Justizminister Döring signalisierte gestern, dass Hilmar N. unter Beobachtung bleibt: Mit dem Kieler Sicherheitssystem KSKS stellen Justiz, Strafvollzug und Betreuungseinrichtungen der Polizei alle Informationen zur Verfügung, die sie braucht, um zur Gefahrenabwehr eine geeignete Überwachung vorzunehmen. Dieses Konzept greife auch für den Fall, dass der Straftäter Schleswig-Holstein verlasse, sagte der Justizminister. Genau das hat N. dem Vernehmen nach bereits getan. Bremen soll sein Ziel sein. "Er wird nicht wissen, wann er überwacht wird, aber dass er beobachtet wird." Für eine "Rundumüberwachung" allerdings fehle das Personal.

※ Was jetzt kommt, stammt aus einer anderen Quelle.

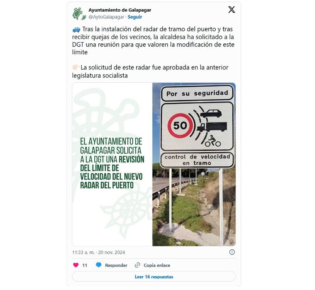Open Leer 16 respuestas

[x=154, y=277]
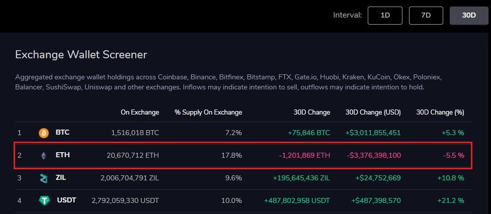The height and width of the screenshot is (214, 491).
Task: Sort by On Exchange column header
Action: coord(140,112)
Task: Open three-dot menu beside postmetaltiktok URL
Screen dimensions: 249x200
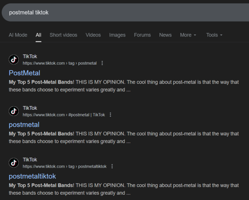Action: click(x=112, y=166)

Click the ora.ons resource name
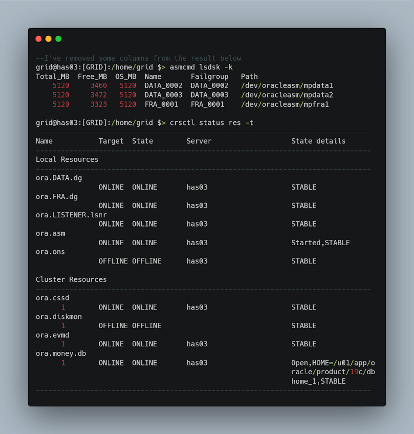coord(50,252)

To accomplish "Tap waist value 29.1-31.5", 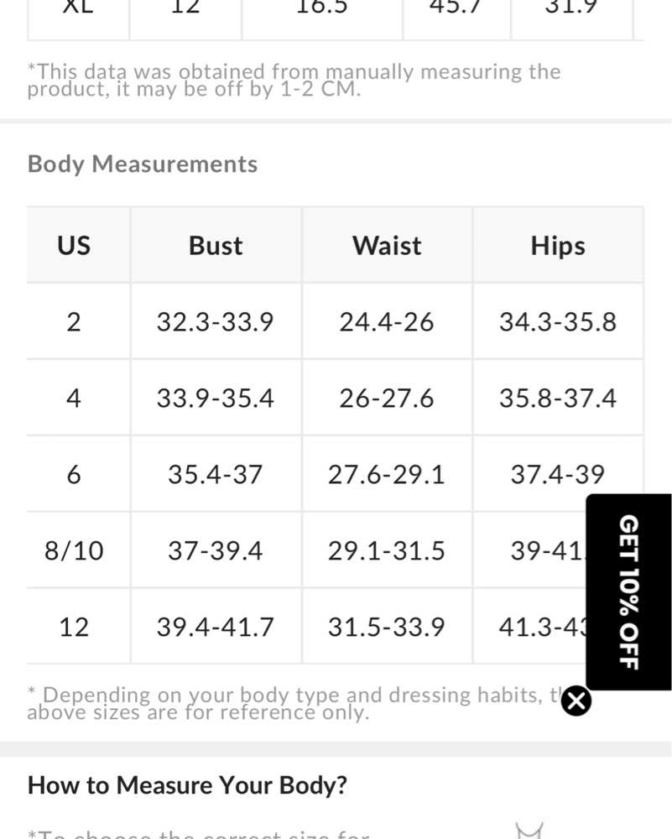I will (x=387, y=550).
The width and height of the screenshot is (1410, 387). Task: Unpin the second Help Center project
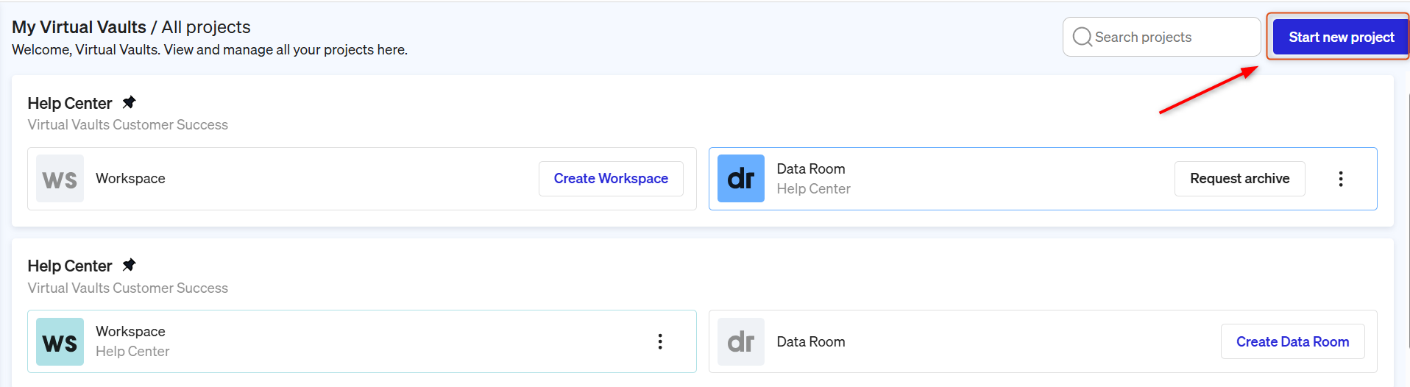pyautogui.click(x=129, y=265)
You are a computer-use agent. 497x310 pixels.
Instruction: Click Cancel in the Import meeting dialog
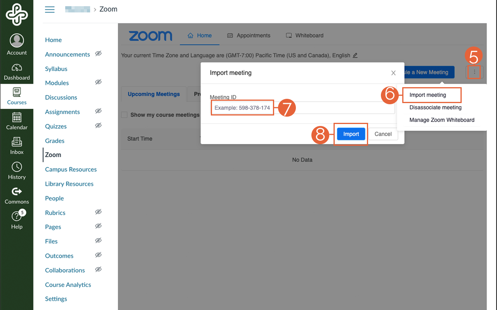(x=383, y=134)
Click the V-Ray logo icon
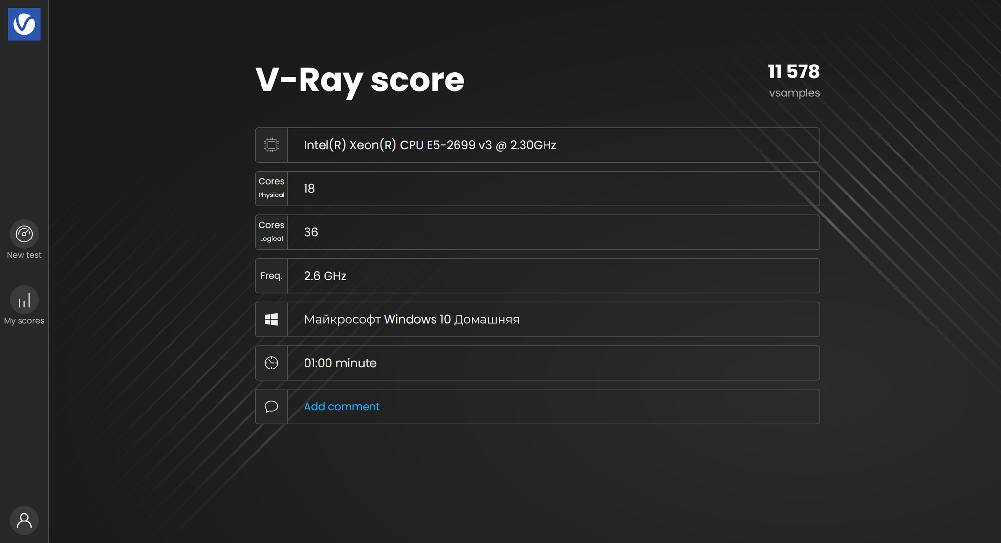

Das weiß auch Valentina N. und hat Angst. Vor acht Jahren heirateten die gebürtige Russin und Hilmar N. Fast über Nacht sei ihr Mann körperlich und seelisch gewalttätig geworden, habe sie immer häufiger aus dem Haus haben wollen, blieb mit dem Kind allein, missbrauchte es, filmte es.

Nathalie ist heute 15 Jahre alt. Ein junges Mädchen, das mit den Bildern seiner zerstörten Kindheit leben muss.

Justitias Augen sind verbunden. Für Nathalie und ihre Mutter ist das kein Zeichen von Unvoreingenommenheit, sondern von Blindheit.